Meskipun tidak sepopuler penyanyi-penyanyi yang sukanya
nongkrong di media, lagu-lagu ciptaan Kang Ferry tidak kalah menarik.
Dari beberapa informasi dari teman, beberapa dapur rekaman ternama di
tanah air memberikan tawaran, namun Kang Ferry menolaknya. Soal bobot,
salah satu lagunya, ‘Pustaka’ yang pernah diciptakannya untuk pameran
buku di Jakarta ini telah menjadi hits
untuk Gerakan Membaca di beberapa kota Indonesia. Seperti pesannya,
“Bernyanyilah dengan bahagia..” bukan “bernyanyi untuk uang..” dalam hal
ini, penafsiran kebahagian perlu kita buka untuk suatu argumentasi yang
lebih jernih. Tujuan setiap orang berkarya tentu berbeda. Di zaman
keterbukaan informasi ini acara hiburan termasuk produk kesenian sudah
berkiblat kepada materi atau komersialisasi.
Mirip tapi tak sama
Coba
perhatikan pemusik balada yang tetap konsisten di jalurnya sangat
sedikit, seperti Iwan Fals, Franky Sahilatua, dan Ebiet G Ade.

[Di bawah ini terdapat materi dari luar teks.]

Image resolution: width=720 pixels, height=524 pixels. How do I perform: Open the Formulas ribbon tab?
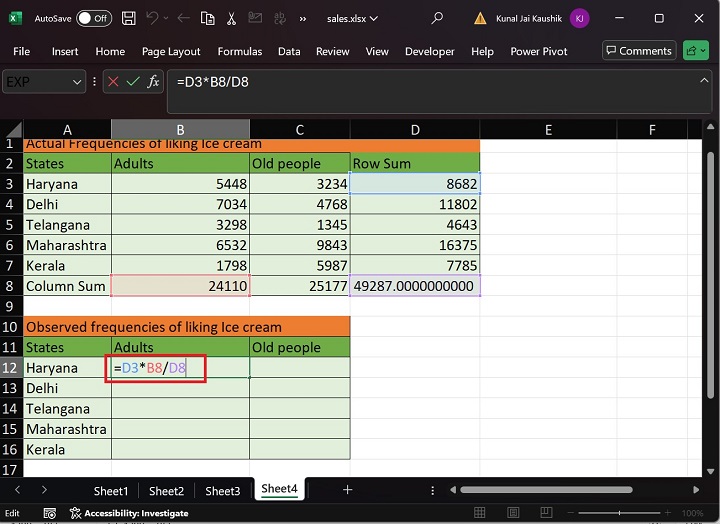coord(239,51)
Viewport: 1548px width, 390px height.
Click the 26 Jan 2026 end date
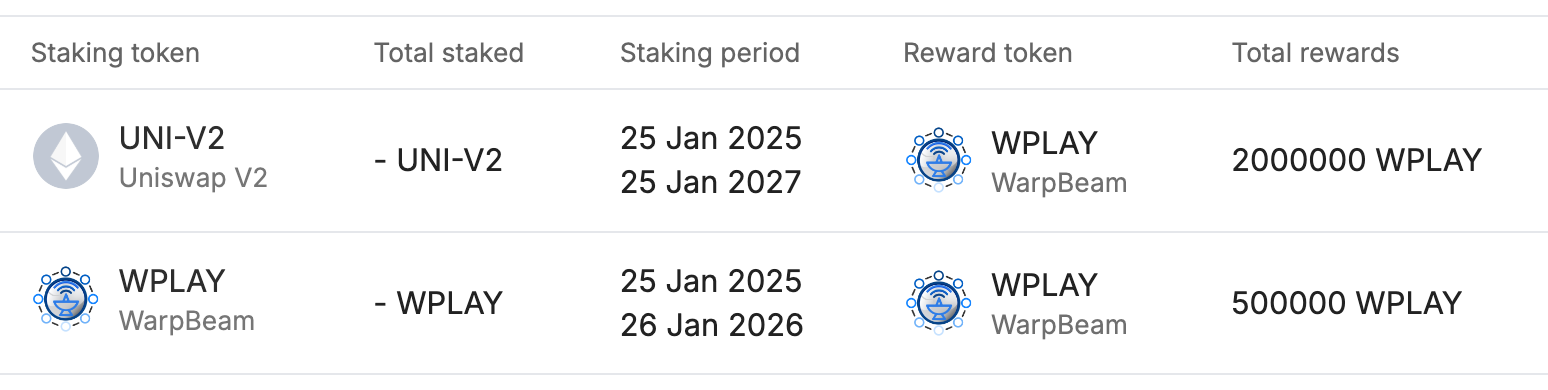click(711, 325)
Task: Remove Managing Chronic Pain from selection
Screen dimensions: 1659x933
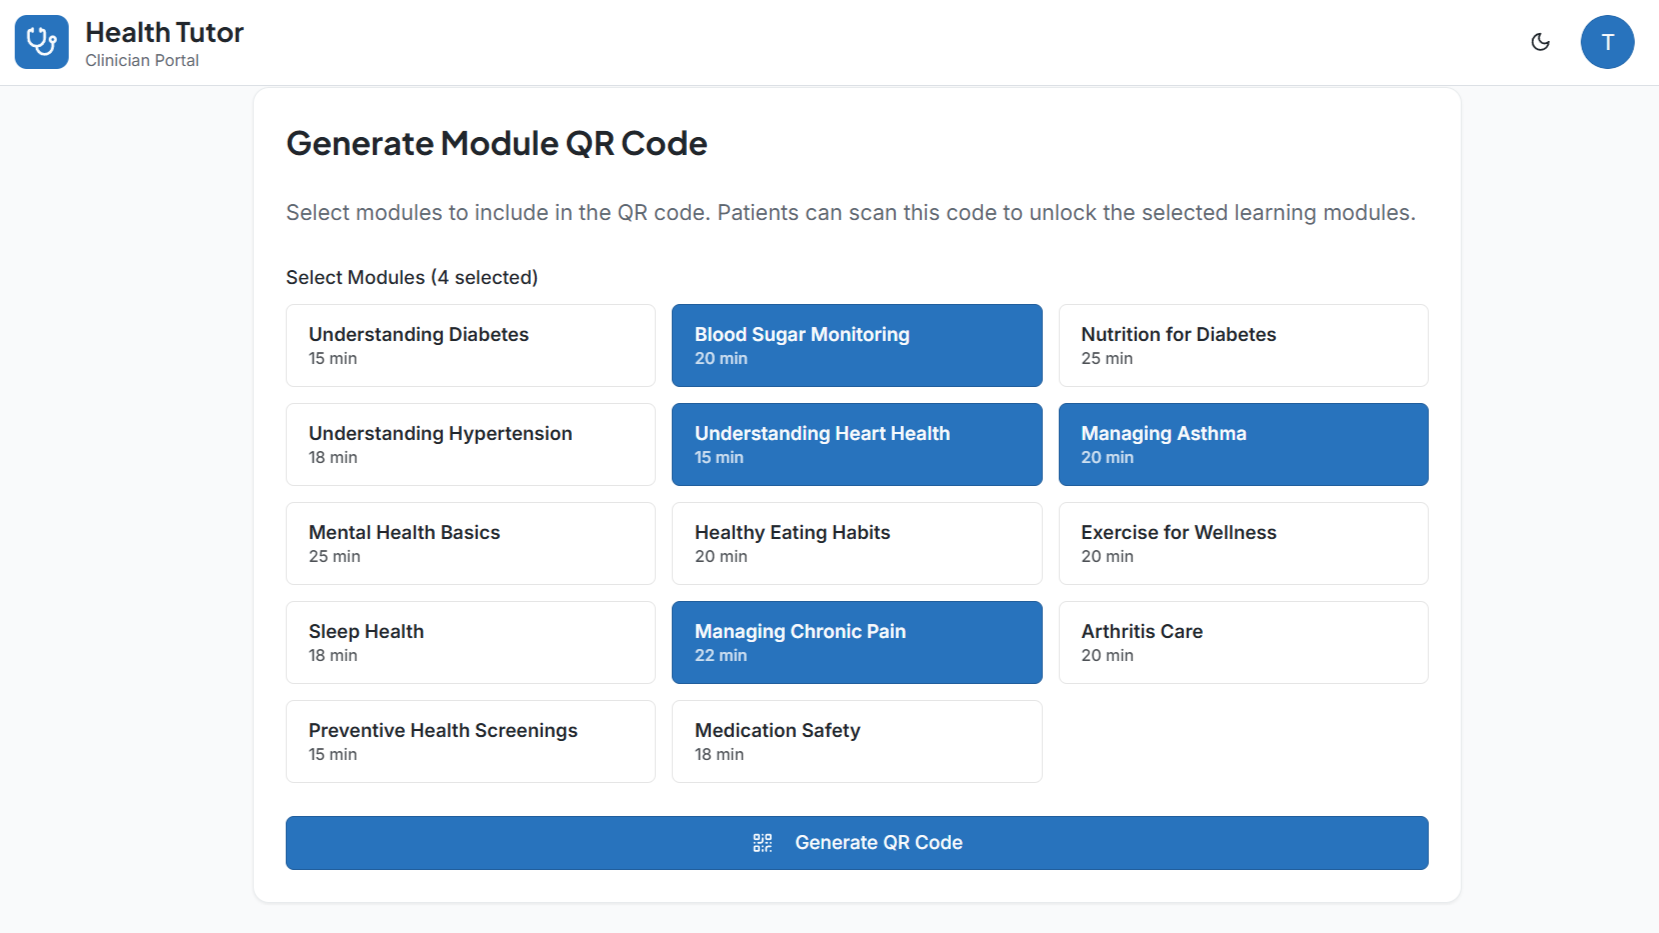Action: (x=856, y=642)
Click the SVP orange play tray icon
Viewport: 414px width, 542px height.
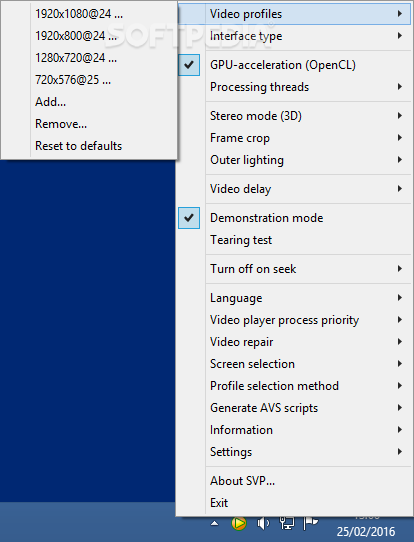tap(238, 523)
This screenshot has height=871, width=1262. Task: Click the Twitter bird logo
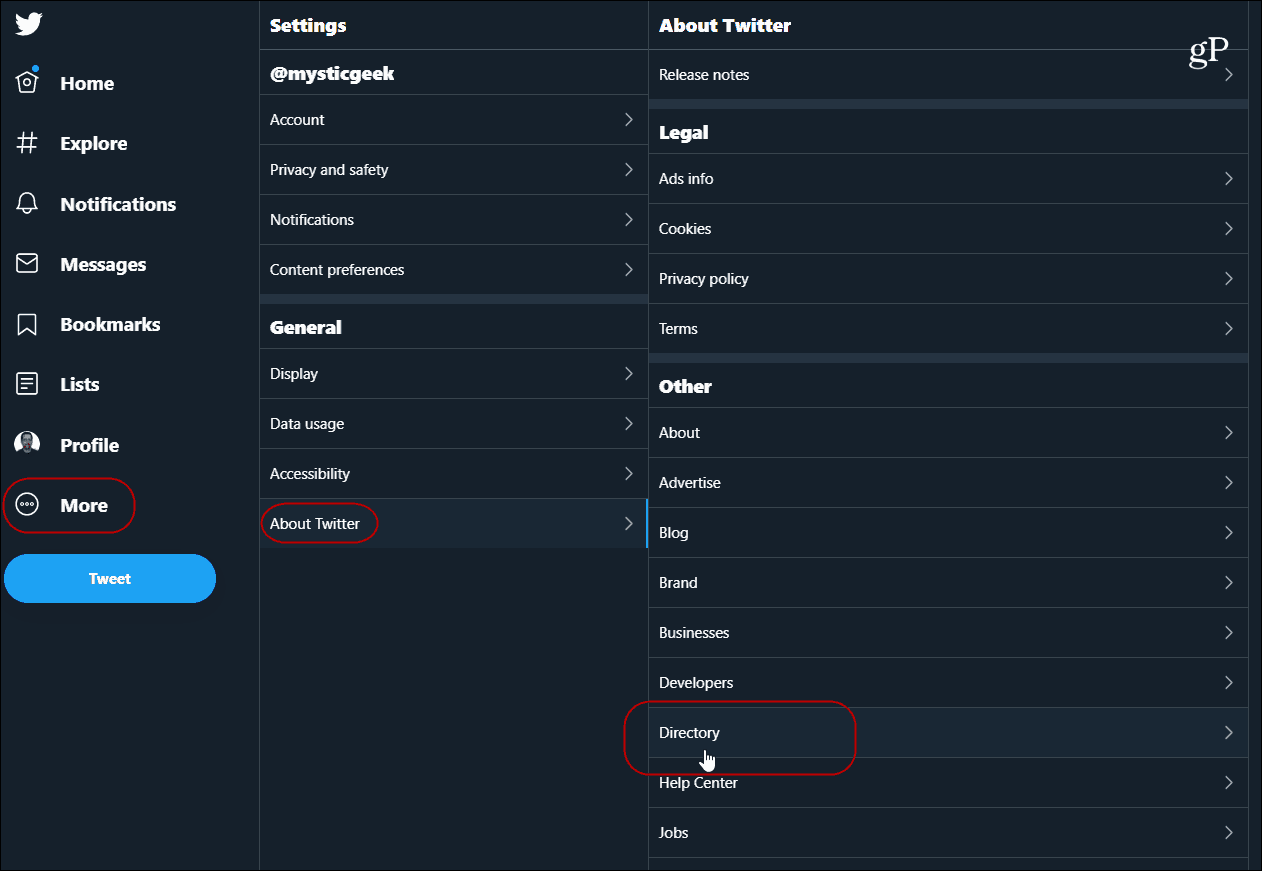[x=28, y=24]
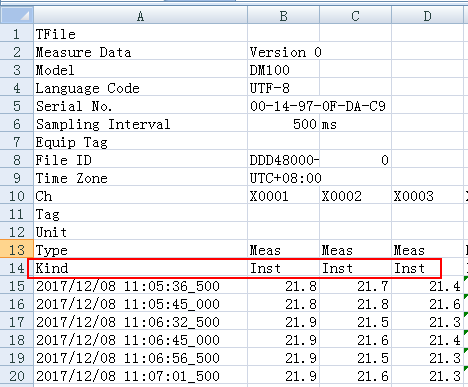Select the X0002 channel cell

(x=355, y=196)
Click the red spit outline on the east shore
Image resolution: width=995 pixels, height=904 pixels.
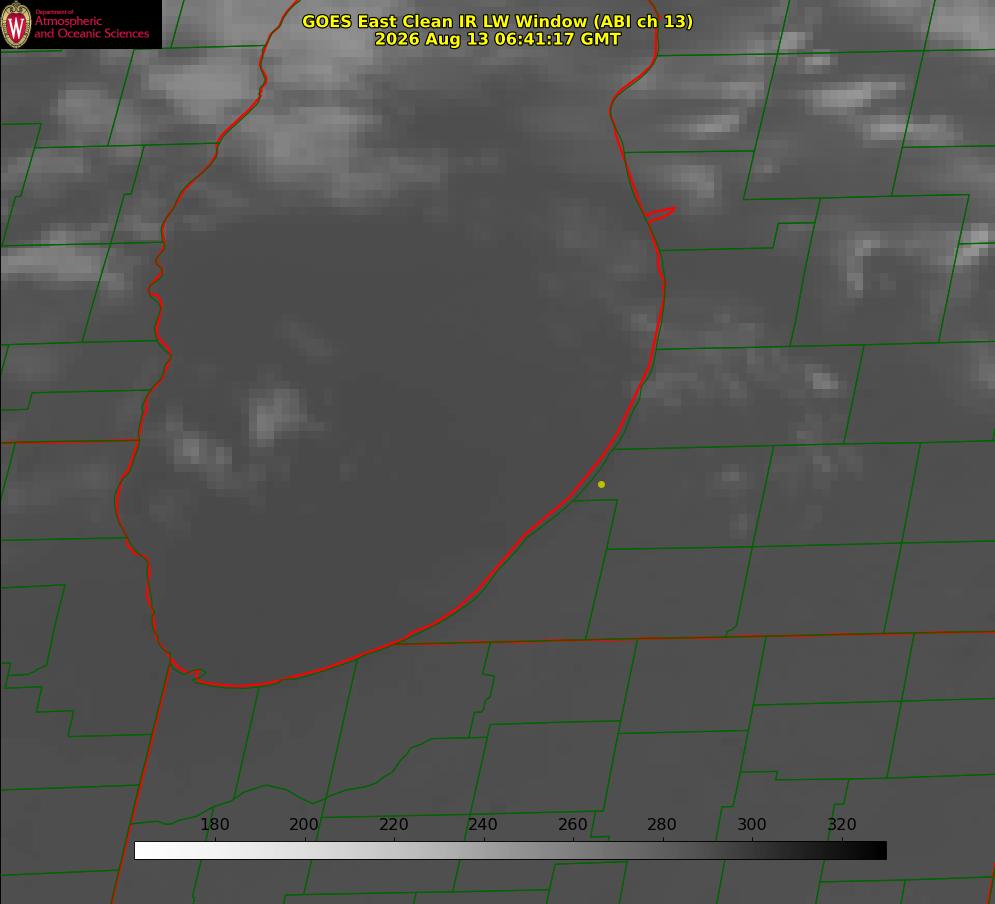[660, 214]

Manusia-manusia produktif seperti mereka memang tidaklah gila publik
atau materi. Mereka berkarya bukan untuk uang tapi untuk sebuah
perjuangan menuju perubahan bangsa yang lebih baik. Bung Ferry
mengungkapkan kekecewaannya terhadap para penguasa yang mengakibatkan
rakyat menderita lewat lirik yang kebanyakan terinspirasi dari
perjalanannya keliling Indonesia. Seperti yang dikatakan blog kang
Ferry, di setiap perjalanan dalam berkonser, ia melihat banyak fenomena
sosial dan menyimpulkannya dalam dua kata, yaitu "Indonesia Gerimis".
Mengapa
Karya-karya Al Ghazali masih dibaca hingga kini meskipun penulisnya
telah mati ratusan tahun yang lalu? Karena Al Ghazali menulis
karya-karyanya dengan penuh keikhlasan. Tentunya semua orang Indonesia
mempunyai jawaban yang tak jauh beda, mengapa Iwan Fals disebut the legend
yang menembus masa? Karena sejarah telah mengukir perjuangan,
pengorbanan dan keikhlasan untuk suatu perubahan. Kalau saya tidak
berlebihan, generasi pemusik balada kelahiran 20 Oktober ini adalah the next legend atau Iwan Fals jilid ke-dua. Meskipun ada yang mirip tapi tetap beda. Kang Ferry is Kang Ferry.
Anak kecil mencari-cari
sungai yang jernih untuk bermandi
Anak kecil terheran heran
hutan yang hijau kini kerontang
Anak kecil kini bersedih
sejarah bangsanya bertumpang tindih
Anak kecil tambah tak faham
di tanah yang subur orang tak makan
Ke mana kini aku mencari alam tenang
Di mana kini aku dapatkan cahaya terang, hilang....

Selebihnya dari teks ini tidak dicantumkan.